■ **Aufgabenstellung**: Bearbeiten Sie den Auszug zur Berufskrankheit, beginnend mit "Die Rückwirkungsvorschrift des" und fortlaufend bis einschließlich "werden (BSG a.a.O.).", indem Sie "Entschädigung" durch "Rente" ersetzen. Geben Sie diesen Abschnitt anschließend vollständig wieder.

Zweifel bezüglich einer Tätigkeit über den 30.03.1987 bleiben allerdings bestehen, insbesondere im Hinblick auf die widersprüchlichen Angaben des Klägers. So hat er gegenüber der Beklagten am 26.05.1988 ausgeführt, ihm blieben lediglich 0,133 ha Hoffläche und 0,6625 ha Garten mit 0,3 ha Obstgarten. Den Ertrag der 12 Obstbäume nutze er nur für den eigenen Bedarf und lasse im Übrigen von zwei Rindern das Gras abweiden. Im Berufungsverfahren legte er zwar Bestätigungen vor, nach denen ihm 1988 und 1989 sechs Rinder geliefert worden seien. Aber auch dies würde nicht unbedingt bedeuten, dass nicht die gefährdenden Tätigkeiten zum 31.03.1987 aufgegeben worden seien. Denn die Tätigkeiten, die rechtlich wesentlich für die Verursachung der Berufskrankheit sein könnten, also Heben und Tragen schwerer Lasten, Tätigkeiten in extremer Rumpfbeugehaltung oder vorwiegend vertikale Einwirkung von Ganzkörperschwingungen im Sitzen wären beim Weidenlassen der Rinder nicht mehr erforderlich.

Die Rückwirkungsvorschrift des Art.2 Abs.2 der Zweiten Verordnung zur Änderung der Berufskrankheitenverordnung vom 18.12. 1992 bzw. des § 6 Abs.2 der Berufskrankheitenverordnung vom 31.10.1997 schließt auch aus, für alte Versicherungsfälle außerhalb des vorgeschriebenen Rückwirkungszeitraums eine Entschädigung gemäß § 551 Abs.2 RVO zuzusprechen (BSG vom 25.08. 1994 SGB 1995, 347). Denn die Ausschlußbestimmung verbietet es dem Träger der Unfallversicherung in Versicherungsfällen, die vor dem Stichtag eingetreten sind, nach § 551 Abs.2 RVO tätig zu werden (BSG a.a.O.).

■ **Bereitgestellte Datensätze**:
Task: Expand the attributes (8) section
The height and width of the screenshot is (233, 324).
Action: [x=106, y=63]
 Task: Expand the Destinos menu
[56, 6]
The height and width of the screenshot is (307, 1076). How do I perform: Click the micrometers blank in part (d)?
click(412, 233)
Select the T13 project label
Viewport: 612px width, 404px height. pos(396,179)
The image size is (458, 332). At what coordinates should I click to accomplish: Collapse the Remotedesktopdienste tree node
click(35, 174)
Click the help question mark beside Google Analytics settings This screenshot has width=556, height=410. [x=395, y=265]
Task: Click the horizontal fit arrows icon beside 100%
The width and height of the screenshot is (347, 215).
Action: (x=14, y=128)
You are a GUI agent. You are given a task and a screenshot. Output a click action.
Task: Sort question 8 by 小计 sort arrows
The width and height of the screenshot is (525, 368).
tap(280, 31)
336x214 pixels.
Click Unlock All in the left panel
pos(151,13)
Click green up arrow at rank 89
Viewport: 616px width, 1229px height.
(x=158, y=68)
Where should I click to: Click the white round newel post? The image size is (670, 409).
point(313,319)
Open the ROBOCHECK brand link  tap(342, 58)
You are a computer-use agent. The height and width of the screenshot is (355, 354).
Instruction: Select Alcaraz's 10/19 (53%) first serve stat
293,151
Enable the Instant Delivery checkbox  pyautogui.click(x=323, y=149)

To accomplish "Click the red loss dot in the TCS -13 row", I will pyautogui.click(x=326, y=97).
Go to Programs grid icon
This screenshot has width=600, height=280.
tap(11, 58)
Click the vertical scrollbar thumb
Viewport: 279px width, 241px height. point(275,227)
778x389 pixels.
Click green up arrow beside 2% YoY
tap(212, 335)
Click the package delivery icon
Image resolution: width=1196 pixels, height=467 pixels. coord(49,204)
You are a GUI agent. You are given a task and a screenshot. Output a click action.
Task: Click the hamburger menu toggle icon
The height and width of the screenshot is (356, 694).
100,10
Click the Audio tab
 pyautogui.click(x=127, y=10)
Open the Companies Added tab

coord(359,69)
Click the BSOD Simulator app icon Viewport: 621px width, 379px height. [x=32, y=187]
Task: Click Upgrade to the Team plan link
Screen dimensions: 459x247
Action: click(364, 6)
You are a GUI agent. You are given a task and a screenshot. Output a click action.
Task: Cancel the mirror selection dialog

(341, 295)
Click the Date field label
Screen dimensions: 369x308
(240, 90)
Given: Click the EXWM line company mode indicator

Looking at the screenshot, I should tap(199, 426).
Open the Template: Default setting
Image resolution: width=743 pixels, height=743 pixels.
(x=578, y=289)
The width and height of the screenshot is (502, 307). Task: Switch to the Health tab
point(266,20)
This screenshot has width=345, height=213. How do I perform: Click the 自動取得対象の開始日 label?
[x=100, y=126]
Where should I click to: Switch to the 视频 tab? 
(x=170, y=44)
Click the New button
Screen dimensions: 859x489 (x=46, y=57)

■ **Ergebnis**:
Die Rückwirkungsvorschrift des Art.2 Abs.2 der Zweiten Verordnung zur Änderung der Berufskrankheitenverordnung vom 18.12. 1992 bzw. des § 6 Abs.2 der Berufskrankheitenverordnung vom 31.10.1997 schließt auch aus, für alte Versicherungsfälle außerhalb des vorgeschriebenen Rückwirkungszeitraums eine Rente gemäß § 551 Abs.2 RVO zuzusprechen (BSG vom 25.08. 1994 SGB 1995, 347). Denn die Ausschlußbestimmung verbietet es dem Träger der Unfallversicherung in Versicherungsfällen, die vor dem Stichtag eingetreten sind, nach § 551 Abs.2 RVO tätig zu werden (BSG a.a.O.).